Racisme : l’ONU rappelle la Belgique à l’ordre

Le Conseil pour l’élimination de la discrimination raciale (CERD), un organe qui dépend des Nations Unies, dresse un bulletin sévère pour une série de manquements dans notre pays en matière de lutte contre des discriminations. De son côté, la Commission contre le racisme et l’intolérance du Conseil de l’Europe s’inquiète de la floraison de discours de haine sur l’internet en Belgique.

Dans son bulletin à l’adresse de la Belgique, le Comité pour l'élimination de la discrimination raciale (CERD) pointe notamment du doigt les lenteurs de la Belgique à se doter d'une institution nationale des Droits de l'Homme, malgré les promesses du gouvernement fédéral.

Il fustige par ailleurs la persistance de manifestations d'antisémitisme et d'islamophobie sur notre territoire, et notamment l'interdiction du voile dans les écoles en Communauté flamande et la liberté laissée aux établissements en Fédération Wallonie-Bruxelles.

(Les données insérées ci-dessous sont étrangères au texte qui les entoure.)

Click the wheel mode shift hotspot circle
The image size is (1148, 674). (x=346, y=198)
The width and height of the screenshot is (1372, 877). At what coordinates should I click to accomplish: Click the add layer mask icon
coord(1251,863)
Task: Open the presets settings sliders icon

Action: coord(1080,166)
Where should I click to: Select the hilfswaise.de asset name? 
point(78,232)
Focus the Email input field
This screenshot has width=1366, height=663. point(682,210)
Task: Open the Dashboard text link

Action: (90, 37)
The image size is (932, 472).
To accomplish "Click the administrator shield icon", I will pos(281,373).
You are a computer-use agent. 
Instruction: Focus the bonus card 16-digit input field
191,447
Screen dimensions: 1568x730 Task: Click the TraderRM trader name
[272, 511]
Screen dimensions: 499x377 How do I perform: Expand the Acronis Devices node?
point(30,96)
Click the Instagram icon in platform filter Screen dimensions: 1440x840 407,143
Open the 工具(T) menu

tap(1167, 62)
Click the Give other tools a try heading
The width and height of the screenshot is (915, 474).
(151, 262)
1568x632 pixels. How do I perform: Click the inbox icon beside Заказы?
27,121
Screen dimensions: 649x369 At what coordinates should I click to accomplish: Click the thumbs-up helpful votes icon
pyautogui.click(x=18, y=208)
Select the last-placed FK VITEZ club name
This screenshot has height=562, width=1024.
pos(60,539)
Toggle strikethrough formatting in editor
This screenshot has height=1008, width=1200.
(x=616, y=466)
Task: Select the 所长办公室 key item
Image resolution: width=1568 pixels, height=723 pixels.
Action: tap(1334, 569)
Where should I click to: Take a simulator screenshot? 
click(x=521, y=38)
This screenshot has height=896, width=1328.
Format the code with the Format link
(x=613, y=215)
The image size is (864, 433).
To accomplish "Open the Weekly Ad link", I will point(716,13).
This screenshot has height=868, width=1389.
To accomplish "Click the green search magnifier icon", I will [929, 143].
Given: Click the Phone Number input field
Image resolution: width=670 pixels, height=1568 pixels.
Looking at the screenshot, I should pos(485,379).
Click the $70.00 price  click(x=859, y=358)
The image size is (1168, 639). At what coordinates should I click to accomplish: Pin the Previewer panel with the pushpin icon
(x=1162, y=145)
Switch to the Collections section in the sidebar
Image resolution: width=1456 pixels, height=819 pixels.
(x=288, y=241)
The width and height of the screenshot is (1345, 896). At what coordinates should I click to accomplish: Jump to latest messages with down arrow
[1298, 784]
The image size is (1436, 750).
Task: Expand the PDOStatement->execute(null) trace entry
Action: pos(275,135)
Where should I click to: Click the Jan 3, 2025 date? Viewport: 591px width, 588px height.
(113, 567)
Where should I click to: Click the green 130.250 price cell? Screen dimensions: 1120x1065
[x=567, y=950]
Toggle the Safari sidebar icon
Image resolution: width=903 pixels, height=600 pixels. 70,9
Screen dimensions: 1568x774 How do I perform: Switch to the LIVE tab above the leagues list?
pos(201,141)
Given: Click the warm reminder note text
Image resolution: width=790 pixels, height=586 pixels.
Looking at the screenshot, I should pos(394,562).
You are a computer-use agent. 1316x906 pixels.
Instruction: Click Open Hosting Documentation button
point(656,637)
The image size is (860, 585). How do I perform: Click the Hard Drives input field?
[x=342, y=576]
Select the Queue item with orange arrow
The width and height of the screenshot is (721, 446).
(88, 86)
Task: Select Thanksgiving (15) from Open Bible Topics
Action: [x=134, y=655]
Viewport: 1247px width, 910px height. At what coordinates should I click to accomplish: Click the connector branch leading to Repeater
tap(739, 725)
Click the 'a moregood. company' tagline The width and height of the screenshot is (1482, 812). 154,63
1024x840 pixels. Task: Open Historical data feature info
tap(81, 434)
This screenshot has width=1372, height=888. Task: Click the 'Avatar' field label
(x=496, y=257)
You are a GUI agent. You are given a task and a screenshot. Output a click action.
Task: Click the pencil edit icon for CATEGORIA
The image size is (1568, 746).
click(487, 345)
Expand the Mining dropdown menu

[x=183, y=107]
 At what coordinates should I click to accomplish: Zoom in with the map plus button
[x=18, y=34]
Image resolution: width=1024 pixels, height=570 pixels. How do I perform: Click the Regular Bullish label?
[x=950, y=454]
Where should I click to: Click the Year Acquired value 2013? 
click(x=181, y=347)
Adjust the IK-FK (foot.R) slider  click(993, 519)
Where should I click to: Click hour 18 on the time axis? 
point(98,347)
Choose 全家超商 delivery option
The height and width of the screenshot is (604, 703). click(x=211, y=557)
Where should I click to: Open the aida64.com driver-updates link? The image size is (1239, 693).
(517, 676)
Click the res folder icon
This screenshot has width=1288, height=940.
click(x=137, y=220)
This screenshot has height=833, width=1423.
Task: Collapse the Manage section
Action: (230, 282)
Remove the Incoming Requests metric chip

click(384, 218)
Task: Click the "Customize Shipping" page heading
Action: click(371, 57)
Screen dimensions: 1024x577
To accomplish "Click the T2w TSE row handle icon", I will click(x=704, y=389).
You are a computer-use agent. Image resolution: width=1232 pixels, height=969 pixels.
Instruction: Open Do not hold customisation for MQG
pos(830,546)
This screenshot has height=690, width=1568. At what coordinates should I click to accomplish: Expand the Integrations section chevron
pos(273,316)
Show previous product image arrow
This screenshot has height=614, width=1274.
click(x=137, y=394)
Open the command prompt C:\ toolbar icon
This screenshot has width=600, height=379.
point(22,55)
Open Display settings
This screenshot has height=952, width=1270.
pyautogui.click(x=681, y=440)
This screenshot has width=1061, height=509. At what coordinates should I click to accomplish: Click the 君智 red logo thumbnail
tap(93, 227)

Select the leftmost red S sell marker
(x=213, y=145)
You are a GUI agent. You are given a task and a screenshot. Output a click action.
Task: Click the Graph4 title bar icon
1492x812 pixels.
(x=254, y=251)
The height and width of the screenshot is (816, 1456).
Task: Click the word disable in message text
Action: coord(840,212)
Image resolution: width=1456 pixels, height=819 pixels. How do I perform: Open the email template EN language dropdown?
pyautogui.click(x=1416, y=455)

Le Comité se dit aussi inquiet de la persistance de violences policières à caractère raciste, lesquelles ne font l'objet que de peu de plaintes et de poursuites en justice. Le rapport dénonce dans la foulée la violence pratiquée lors des expulsions d'étrangers du territoire national.

Celui-ci fustige également la décision de certains centres publics d’aide sociale - comme celui d'Anvers - de conditionner l'octroi de l'aide médicale urgente aux sans-papiers à leur engagement de quitter le pays. Les entraves placées envers les tziganes Roms pour installer des caravanes est un autre des griefs adressés par le comité CERD à la Belgique, de même que le durcissement récent de la loi sur le regroupement familial.

Enfin, le Comité dépendant des Nations Unies déplore toujours le traitement des demandeurs d'asiles à la frontière, lesquels sont détenus de manière systématique. Pour l'organe onusien, la détention des demandeurs d'asile ne devrait en effet être utilisée qu'en dernier recours seulement.

Discours haineux sur l’internet

De son côté, la Commission contre le racisme et l'intolérance du Conseil de l'Europe a exprimé sa préoccupation à l'égard des discours de haine qui fleurissent sur internet en Belgique. "La situation concernant le discours de haine sur internet est extrêmement préoccupante avec une forte augmentation des pages web et forums de discussion racistes sur les sites belges", note la Commission dans son cinquième rapport sur la Belgique.

Elle recommande aux autorités belges d'intensifier leurs efforts pour combattre l'expression du racisme sur internet et de coopérer au niveau international avec les autres Etats pour combler tout vide juridique permettant la diffusion de tels messages.

Le rapport épingle aussi certains aspects des programmes d'intégration mis en œuvre dans les entités fédérées, qu'il juge "discutables, voire discriminatoires". La Commission considère notamment comme "particulièrement inquiétante" la décision prise à Anvers de prélever un droit de 250 euros à chaque fois qu'un non-Européen s'inscrit au service des étrangers. Et d'ajouter: "d'une manière générale, des groupes ethniques et religieux, en particulier les musulmans, continuent d'être confrontés à de nombreux désavantages, y compris la discrimination dans des domaines clés de la vie".

Le rapport n'omet pas la question linguistique. La Commission regrette qu'il n'existe aucun organe indépendant compétent sur les question concernant la discrimination fondée sur la langue. Elle pointe également du doigt l'attitude de certains partis, après des années de crise communautaire. Elle "déplore que depuis son quatrième rapport sur la Belgique, un certain nombre de dirigeants et de militants de partis extrémistes aient continué à tenir en public des propos à l'encontre de l'autre Communauté linguistique au nom d'un nationalisme exacerbé et à invoquer des arguments fondés sur l'intolérance et la xénophobie à l'égard des étrangers et des minorités. La Commission estime que cette exploitation du climat de tension politique qui existe entre les Communautés linguistiques est particulièrement regrettable car elle n'encourage pas seulement les préjugés et les stéréotypes intercommunautaires mais peut aussi nourrir la haine envers les minorités ethniques et les migrants".

Le Commission donne par contre des points positifs à la Belgique, en particulier pour sa "très bonne législation contre le racisme et la discrimination", a expliqué le secrétaire Stephanos Stavros. "En comparaison avec de nombreux autres pays européens, la Belgique agit bien" dans ces deux domaines.